Is there something special that Kroenke sees in Spagnuolo that with some major tweaking of the people around him could make him worth salvaging? One thing that puts Spagnuolo ahead of Belichick's development as a head coach is the way he manages his players. Belichick in Cleveland alienated his veteran players. Not until he got another crack at being a head coach did he learn the fine art of getting his players to play for him.
But looking back at Belichick's years in Cleveland, it's really difficult to understand how things didn't work out. Unlike so many first-year coaches who tend to put together inferior coaching staffs the first go-round, Belichick didn't have to overcome the weaknesses of his coaches or personnel departments. Belichick was surrounded by a coaching staff and front office that makes it even more unfathomable that he failed in Cleveland. His coaching staff was filled with some heavy hitters. Nick Saban, Kirk Ferentz, Pat Hill, Al Groh, Woody Widenhofer and Rod Dowhower. In the personnel department were people you also might have heard of. Ozzie Newsome, Scott Pioli, Mike Lombardi, Phil Savage, Jim Schwartz and Tom Dimitroff Sr.

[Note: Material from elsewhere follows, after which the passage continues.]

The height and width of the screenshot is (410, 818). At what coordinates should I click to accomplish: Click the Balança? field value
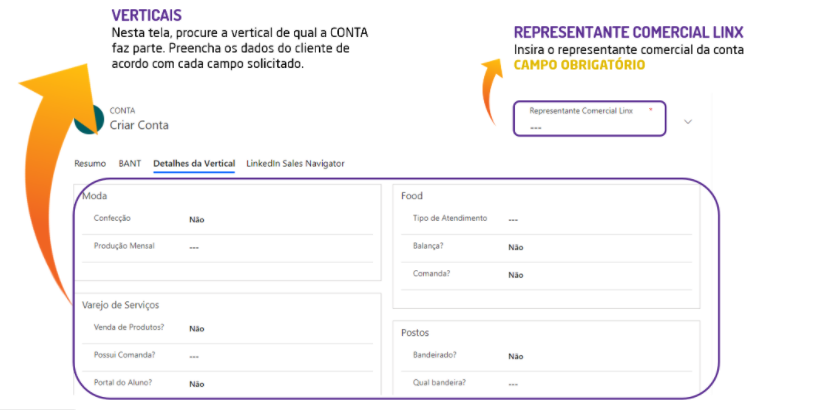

But now here he is more than a decade later, a certain Hall of Famer and the best coach of his generation.
So miracles can come out of the rubble.
I don't know what's on Kroenke's mind, but if he thinks about keeping the best pieces of this coaching staff or personnel department, he shouldn't worry about how it plays with the public or how it will affect ticket sales to a marketplace that has turned lukewarm to the Rams.
Here's how you sell tickets to Rams games. You put together a coaching staff that makes players get better, not decline precipitously. If you already have some of them in house, you retain them. If you have some on staff who are not pulling their weight, you show them the door and you go out and aggressively scour the landscape until you find the best assistants out there. If Spagnuolo can upgrade his staff to the point where the Rams are going into games in a fair fight, it won't matter much if the fans don't accept it right away.
We've already seen what happens when you go into a season with high expectations and low results. The stands start full but empty fast. I would prefer to see how things work out if they switch things around a bit. If they under-promise and over-deliver, I will be delighted by that. If no one buys into the offseason moves enthusiastically, that is to be expected because of more than a decade of less than satisfying results. But if Kroenke makes the right decisions and puts the proper people in place to help the ones who are already here who know what they are doing, and this results in winning football games once the regular season starts, that will not only put people in the seats, but keep them there.